(EXCERPTED RECORDS)
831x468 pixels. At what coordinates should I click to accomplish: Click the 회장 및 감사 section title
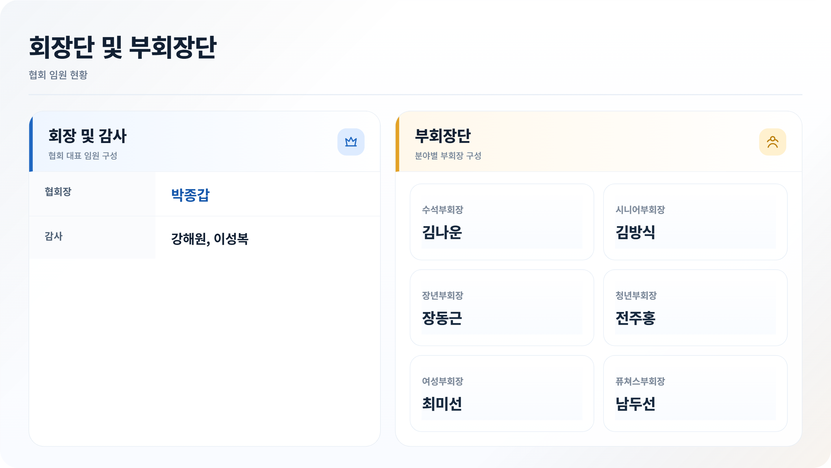[x=87, y=136]
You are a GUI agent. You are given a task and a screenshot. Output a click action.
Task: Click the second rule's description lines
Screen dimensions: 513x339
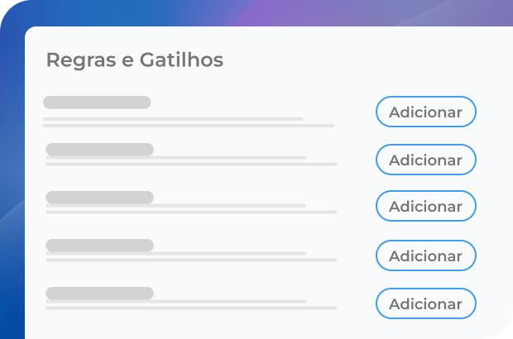[x=190, y=160]
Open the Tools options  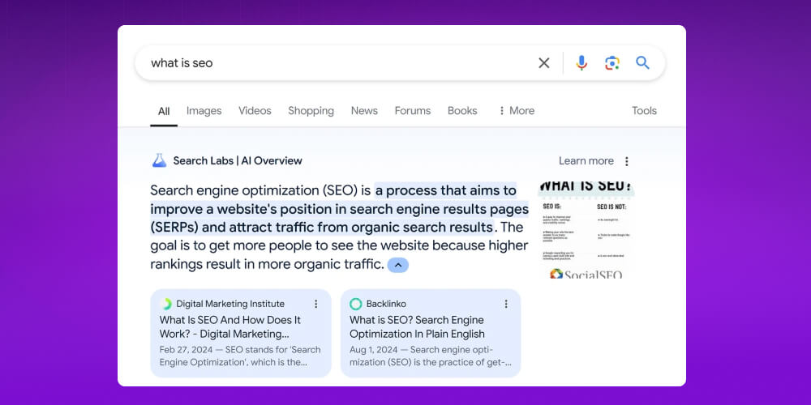tap(644, 111)
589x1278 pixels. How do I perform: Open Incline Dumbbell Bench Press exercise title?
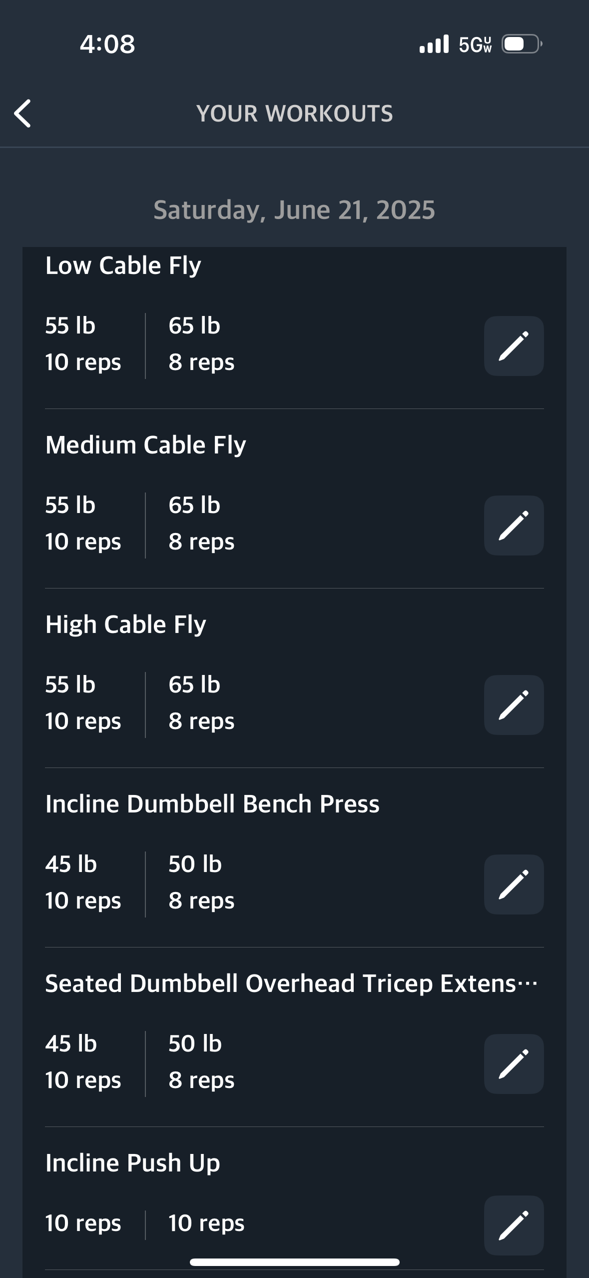(x=212, y=804)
(End EXCERPTED RECORDS)
▸ **PROBLEM TO SOLVE**
Nothing should be printed except the lines from the one with "589x1278 pixels. How" through the last line of the listing above, both ends included; please drop the pictures.

▸ **TASK RESPONSE**
589x1278 pixels. How do I perform: Open Incline Dumbbell Bench Press exercise title?
(x=212, y=804)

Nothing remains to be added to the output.